Crack propagation in tailored welded blanks joined by friction stir welding

Kurzfassung

Tailored Welded Blanks (TWB) offer utilization of material properties appropriate to loading conditions in structural parts and thus provide high potential for weight savings. Friction stir welding (FSW) is generally accepted as a joining method with minimal negative effects on the mechanical properties of high strength aluminum alloys. For aircraft applications in particular fatigue properties and crack growth behavior are important design criteria and therefore have to be studied. AlMgSc-sheets of different thicknesses were joined by FSW to provide TWBs with a pronounced thickness transition. As cutting of FSW joints usually affects residual stresses, single edge notch tension (SENT) specimens were used to study crack propagation behavior in full size FSW TWB as applied in this work. Crack propagation tests were performed for base metal as well as FSW TWBs.
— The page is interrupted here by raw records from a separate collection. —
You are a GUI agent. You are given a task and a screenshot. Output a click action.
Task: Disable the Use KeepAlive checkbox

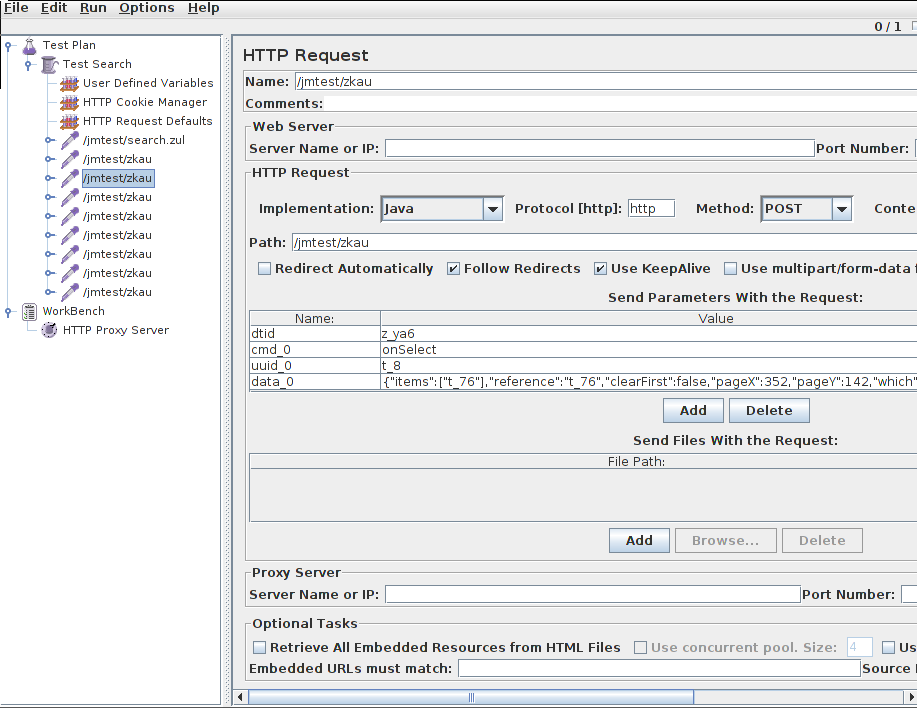600,268
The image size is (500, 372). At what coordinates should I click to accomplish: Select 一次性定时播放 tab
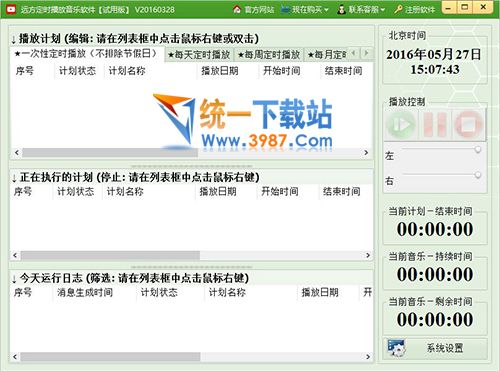click(87, 54)
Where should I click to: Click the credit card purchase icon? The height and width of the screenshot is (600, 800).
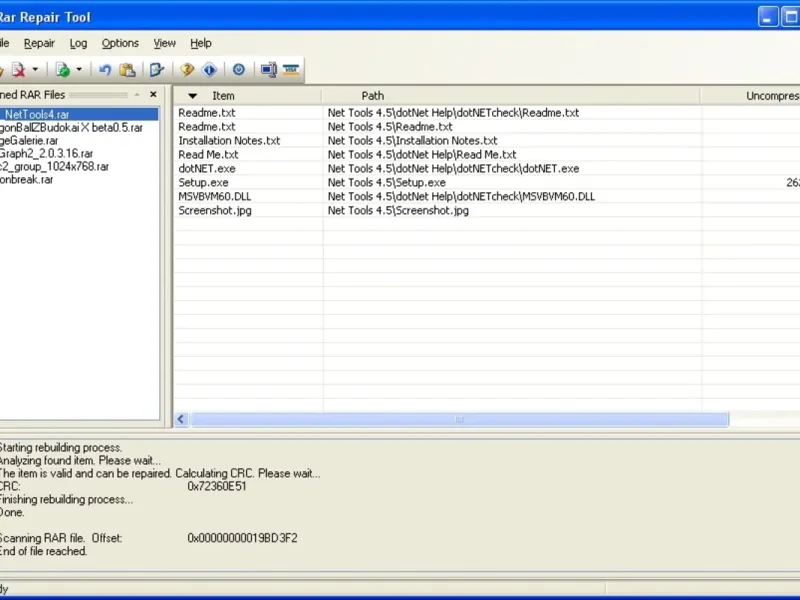coord(291,70)
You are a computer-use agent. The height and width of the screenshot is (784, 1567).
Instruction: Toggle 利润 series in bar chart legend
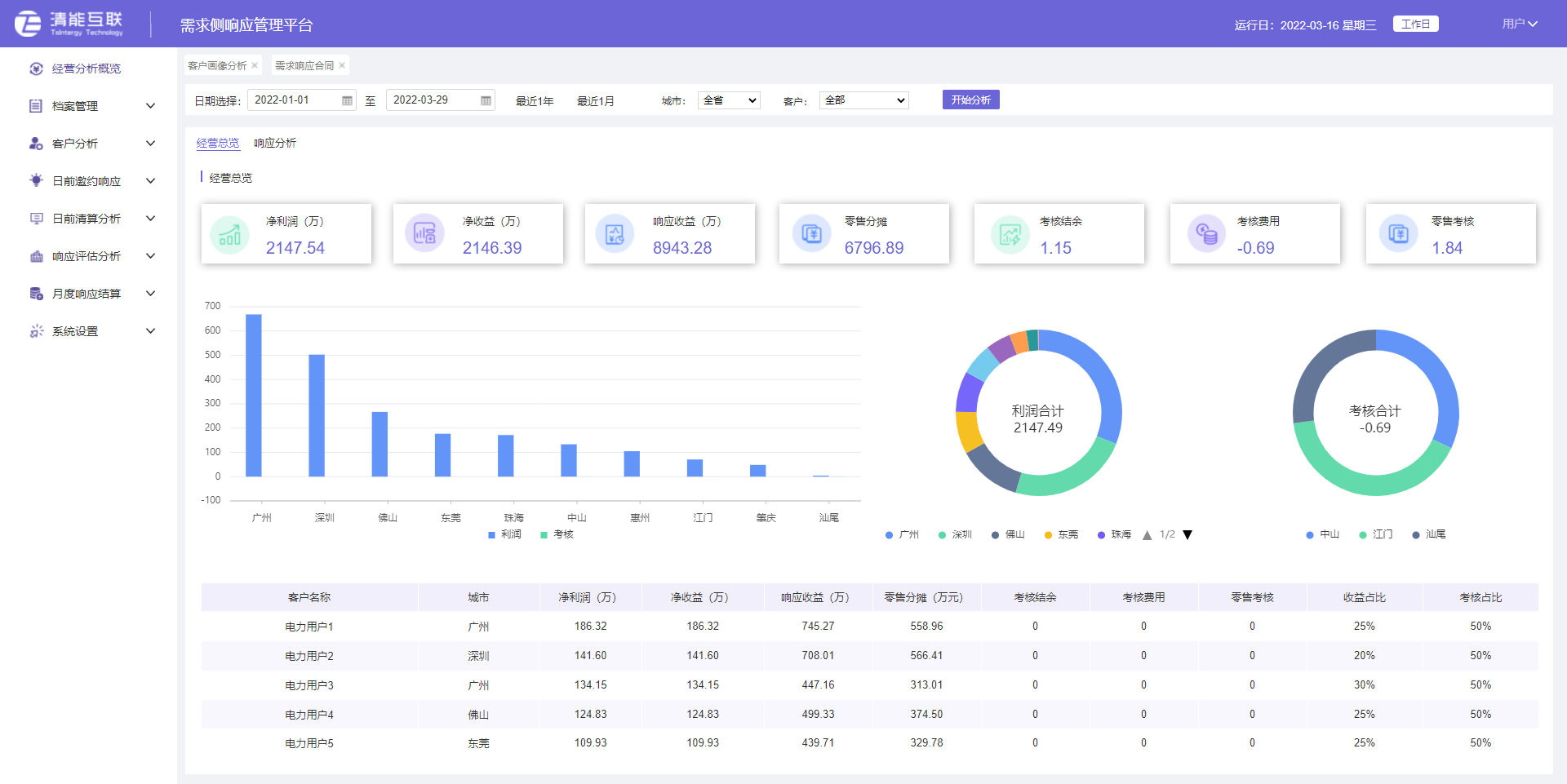point(504,534)
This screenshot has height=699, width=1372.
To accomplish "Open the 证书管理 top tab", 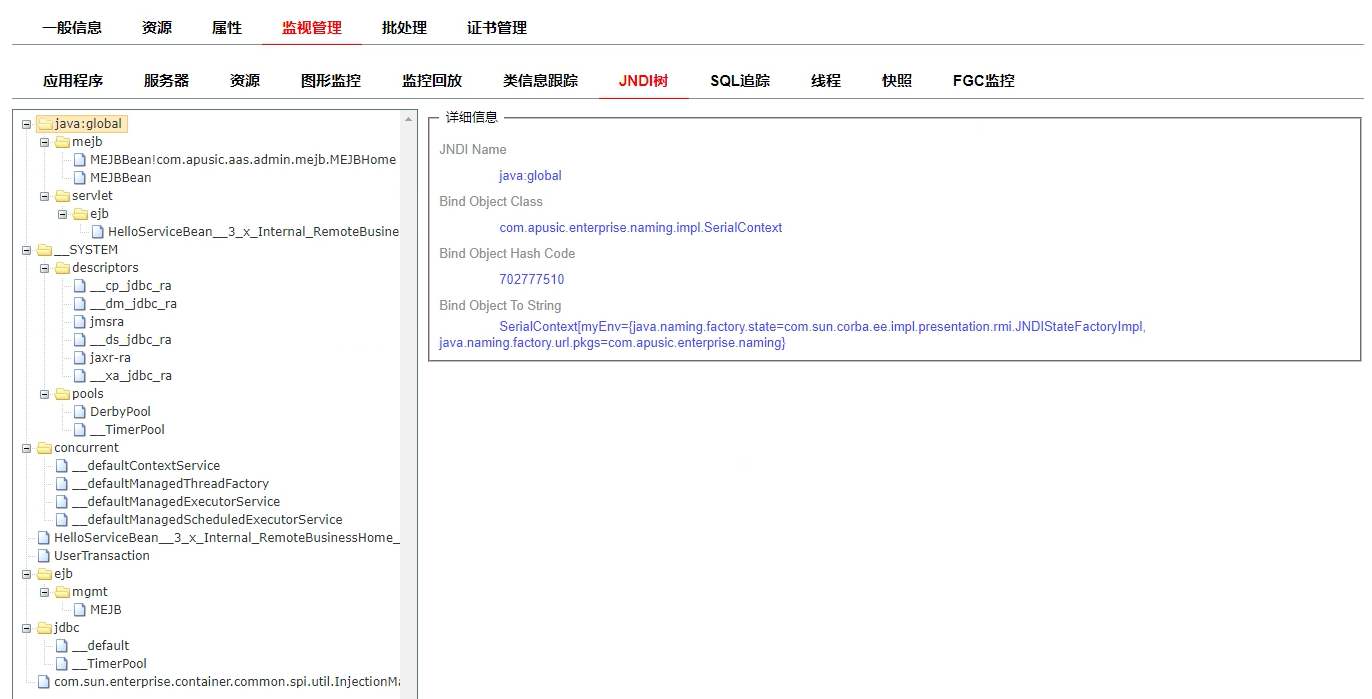I will (497, 28).
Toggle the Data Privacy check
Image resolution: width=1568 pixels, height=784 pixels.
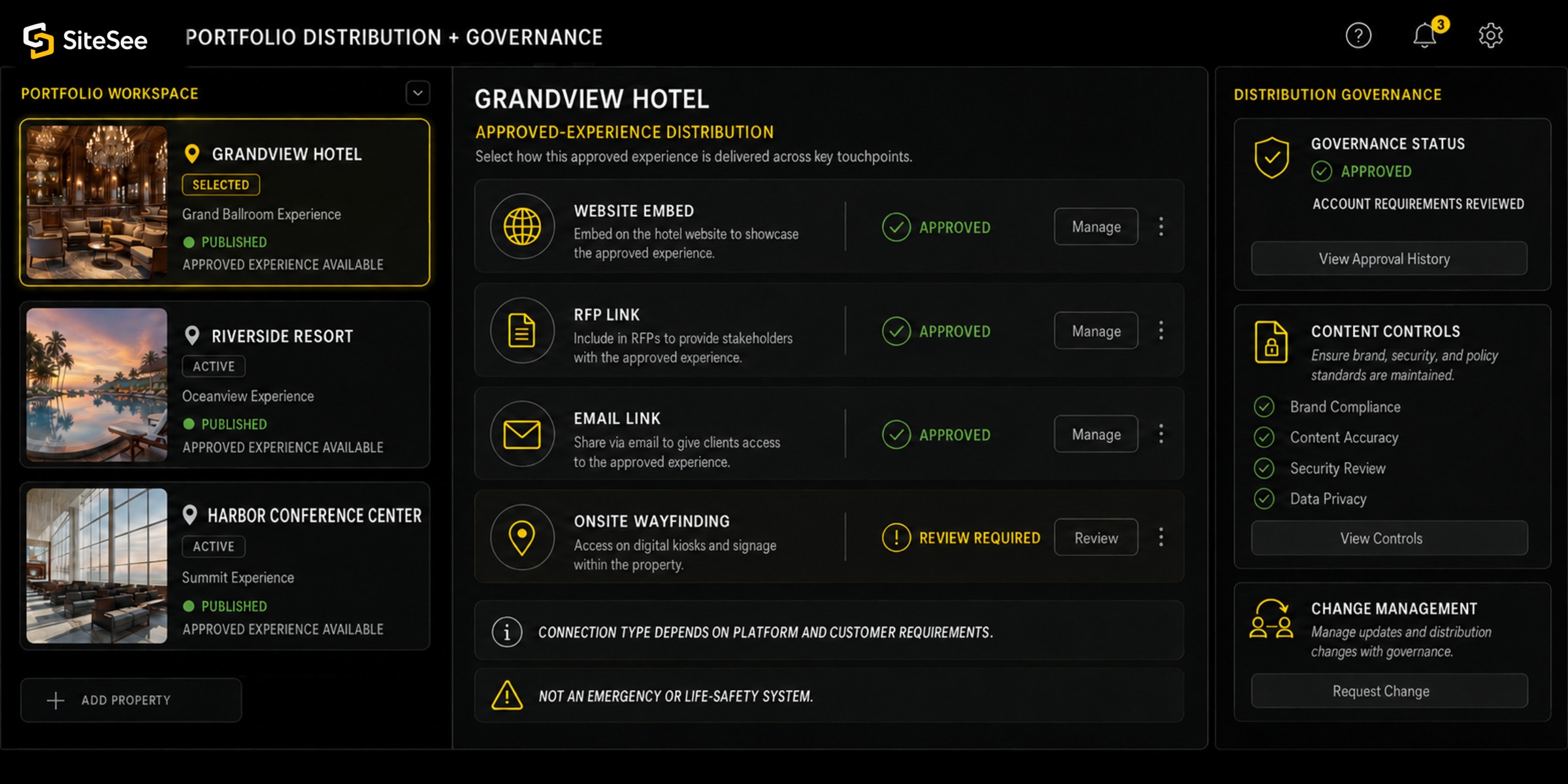click(x=1264, y=498)
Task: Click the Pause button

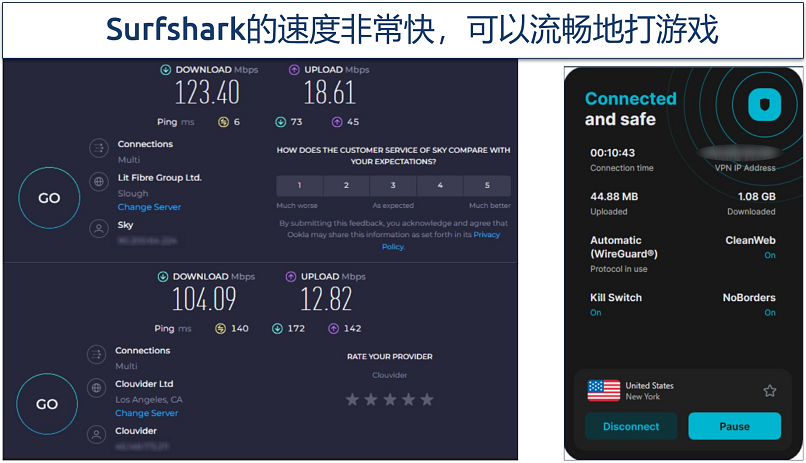Action: coord(734,426)
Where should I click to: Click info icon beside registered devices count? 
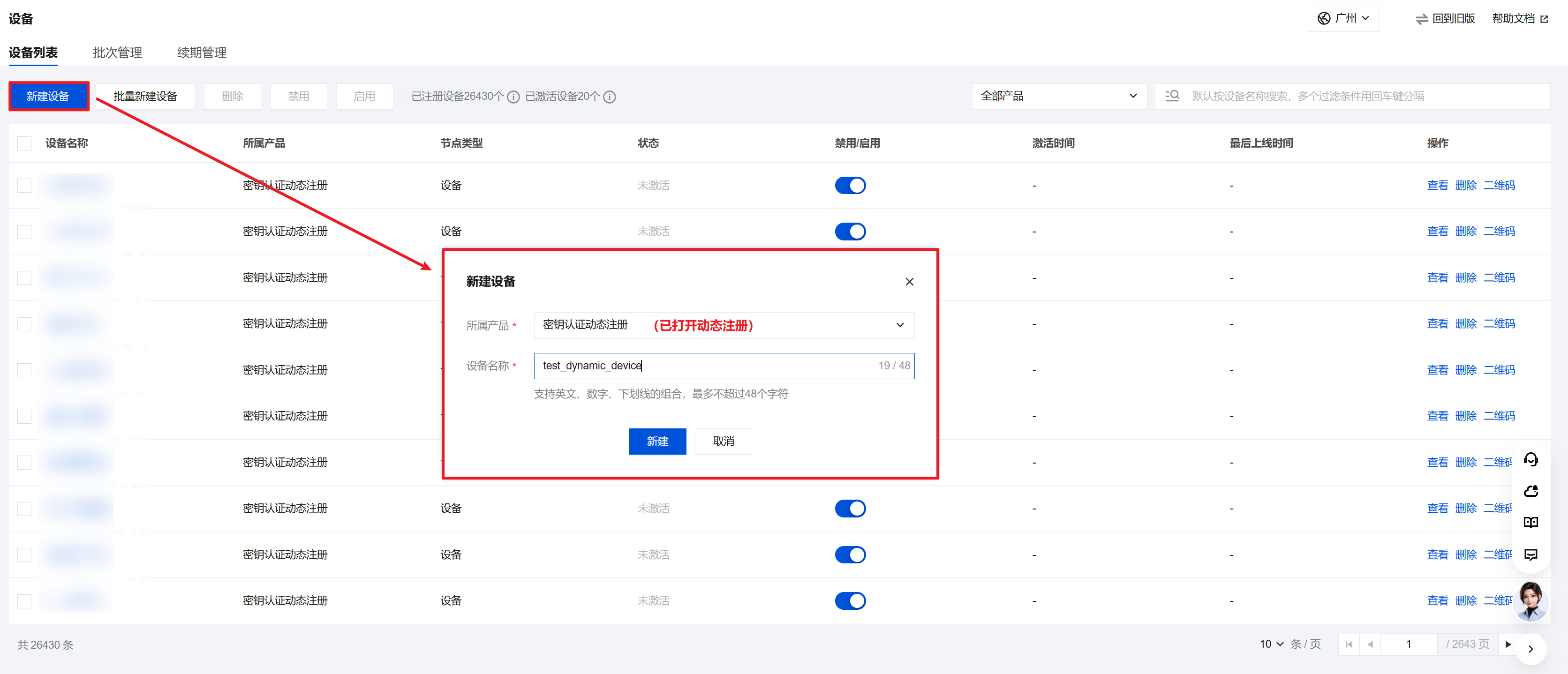click(513, 97)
Local stress intensity factors (SIF) were calculated using 3D finite element models. Non-uniform displacements of the clamping devices during fatigue experiments were measured with an optical deformation measurement system. Subsequently, these data were used to define realistic boundary conditions in the corresponding simulations. Residual stresses along the crack path and associated distortions of the FSW TWB were measured using the cut compliance method and the optical deformation measurement system. The resulting stress fields were used to calculate corrected SIFs and to study their effect on crack propagation under fatigue loading. The thickness transition in TWBs accounts for locally reduced SIFs resulting in decreased crack propagation rates. Non-uniform displacements of the clamps during SENT specimen testing additionally affect the SIFs. The consideration of these geometrical and experimental features in the 3D simulations in combination with residual stress and distortion allows for the determination of crack propagation rates as a function of SIFs. Finally, crack propagation under fatigue loading can be studied for TWBs with various thickness transitions.